Robert McCrae

Personal information
- Full name: Robert McCrae
- Place of birth: Scotland
- Position(s): Inside forward

Senior career*
- Years: Team / Apps / (Gls)
- 1885: Vale of Leven
- 1888–1889: Burnley / 2 / (0)
- 1889: Burnley Union Star

= Robert McCrae (footballer) =

Scottish footballer

Robert McCrae was a Scottish professional footballer who played as an inside forward. Robert McCrae was a stonemason by trade and he was described as a craftsman with the ball. He was described by a commentator of that time as "able to manipulate it like few players could and had no superior as a dribbler". He signed for Burnley in 1884 playing and scoring regularly at senior level up to the formation of the Football League.
The start of the Football League era coincided with the start of the decline of McCrae' skills as a footballer and he only got to play three times for Burnley in 1888–1889.
He played his debut League match for Burnley on 3 November 1888 at Turf Moor, Burnley.

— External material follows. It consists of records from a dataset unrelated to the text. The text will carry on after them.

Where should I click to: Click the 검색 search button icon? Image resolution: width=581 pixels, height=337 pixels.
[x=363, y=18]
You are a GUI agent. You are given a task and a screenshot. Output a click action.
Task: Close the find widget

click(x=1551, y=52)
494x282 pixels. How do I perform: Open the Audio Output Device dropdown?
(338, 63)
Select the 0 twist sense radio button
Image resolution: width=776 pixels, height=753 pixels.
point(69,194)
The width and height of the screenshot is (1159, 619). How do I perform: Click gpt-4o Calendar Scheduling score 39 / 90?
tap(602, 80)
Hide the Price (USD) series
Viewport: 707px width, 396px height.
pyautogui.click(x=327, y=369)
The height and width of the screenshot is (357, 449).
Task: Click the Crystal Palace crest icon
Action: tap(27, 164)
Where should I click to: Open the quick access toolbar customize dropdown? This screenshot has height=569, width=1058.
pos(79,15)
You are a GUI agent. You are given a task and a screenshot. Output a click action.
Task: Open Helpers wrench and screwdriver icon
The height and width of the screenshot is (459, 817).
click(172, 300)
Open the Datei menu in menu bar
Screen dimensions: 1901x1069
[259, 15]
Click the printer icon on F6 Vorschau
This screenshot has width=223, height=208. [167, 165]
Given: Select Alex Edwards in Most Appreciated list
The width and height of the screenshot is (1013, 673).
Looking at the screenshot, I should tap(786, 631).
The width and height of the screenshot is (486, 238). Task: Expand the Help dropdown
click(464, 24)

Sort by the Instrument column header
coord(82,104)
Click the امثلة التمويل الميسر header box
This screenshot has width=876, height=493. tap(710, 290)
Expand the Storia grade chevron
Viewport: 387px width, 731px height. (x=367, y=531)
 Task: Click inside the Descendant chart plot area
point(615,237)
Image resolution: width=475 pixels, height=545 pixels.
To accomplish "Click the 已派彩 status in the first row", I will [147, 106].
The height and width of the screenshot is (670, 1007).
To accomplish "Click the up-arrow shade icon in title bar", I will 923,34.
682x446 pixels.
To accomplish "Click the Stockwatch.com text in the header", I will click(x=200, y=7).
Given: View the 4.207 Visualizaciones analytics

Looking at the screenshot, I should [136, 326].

McCrae was picked to play outside-right in place of Jack Hibbert. Burnley' visitors were high-flying Blackburn Rovers, one of the "Big Four" of that season and the result showed the difference in class. Apart from some good work by Burnley goalkeeper Fred Poland the Burnley defence had a nightmare match. Burnley were three down by the half-hour but Burnley got one back before half-time. The second-half continued as a Rovers procession towards Fred Poland' goal and by the end of the match Burnley were well beaten 7–1.
McCrae had to wait until February 1889 until he was picked again. He played in the FA Cup 2nd Round tie at Stoney Lane, West Bromwich, then home of West Bromwich Albion. West Brom had a great Cup run that season and reached the semi-finals and they swept Burnley aside 5–1. His final appearance in League football was the last game of the season at County Ground, Derby when again he was on the losing side.
McCrae played twice in the League, once at outside right and once at inside-right. Burnley finished 9th in the League and only scored 42 goals. He played one FA Cup tie at outside-right. In 1889 he left Burnley and joined Burnley Union Star.